_Document passage_
--- Begin ---

But now the nun is back. With her 100th birthday looming, and sales of 1.1 billion bottles to her name, Blue Nun has a daring new look and a new blend. The wine that (in)famously goes with anything wants to get back together with you.
“We are trying to find our way back to the very beginning, to be simple yet straightforward,” says Patrick Langguth, a seventh-generation director of FW Langguth, one of Germany’s largest wine producers.
We found it is difficult to work with them. Nuns are just not very sexy
On a videocall he takes me on a whistlestop tour of the relaunch, including a planned return to the UK and Ireland market. But I want the history. Who was the Blue Nun?
That is the funny thing: there never was any nun. She was dreamed up in 1923 by the Jewish wine traders Sichel & Sons from Mainz to attract customer attention to its bottles of Liebfraumilch, a generic white wine with its origins in the Rheinhessen region near Frankfurt.
Their idea was clever, tapping into a centuries-old tradition when German nuns and monks were big players in the beer and wine business. Before modern quality controls and certificates, a smiling religious figure on the label was good enough for most people.

--- End ---

_Data section_

--- Begin ---

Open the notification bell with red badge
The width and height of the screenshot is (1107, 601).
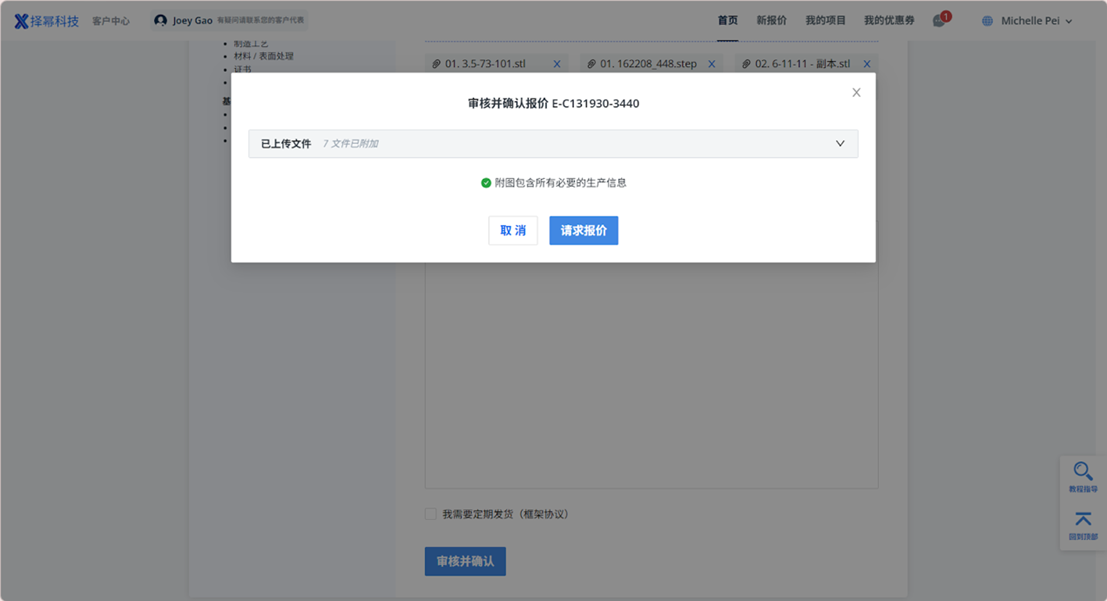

--- End ---

_Challenge 1_
In the Blue Nun text, which wine traders dreamed up the nun?
_Challenge 2_
Rewrite everything from "But now the" down to "the Blue Nun?" in the Blue Nun text, changing "videocall" to "video call".
Answer using only the text above, not the data.

_Task output 1_
Sichel & Sons, Jewish wine traders from Mainz.

_Task output 2_
But now the nun is back. With her 100th birthday looming, and sales of 1.1 billion bottles to her name, Blue Nun has a daring new look and a new blend. The wine that (in)famously goes with anything wants to get back together with you.
“We are trying to find our way back to the very beginning, to be simple yet straightforward,” says Patrick Langguth, a seventh-generation director of FW Langguth, one of Germany’s largest wine producers.
We found it is difficult to work with them. Nuns are just not very sexy
On a video call he takes me on a whistlestop tour of the relaunch, including a planned return to the UK and Ireland market. But I want the history. Who was the Blue Nun?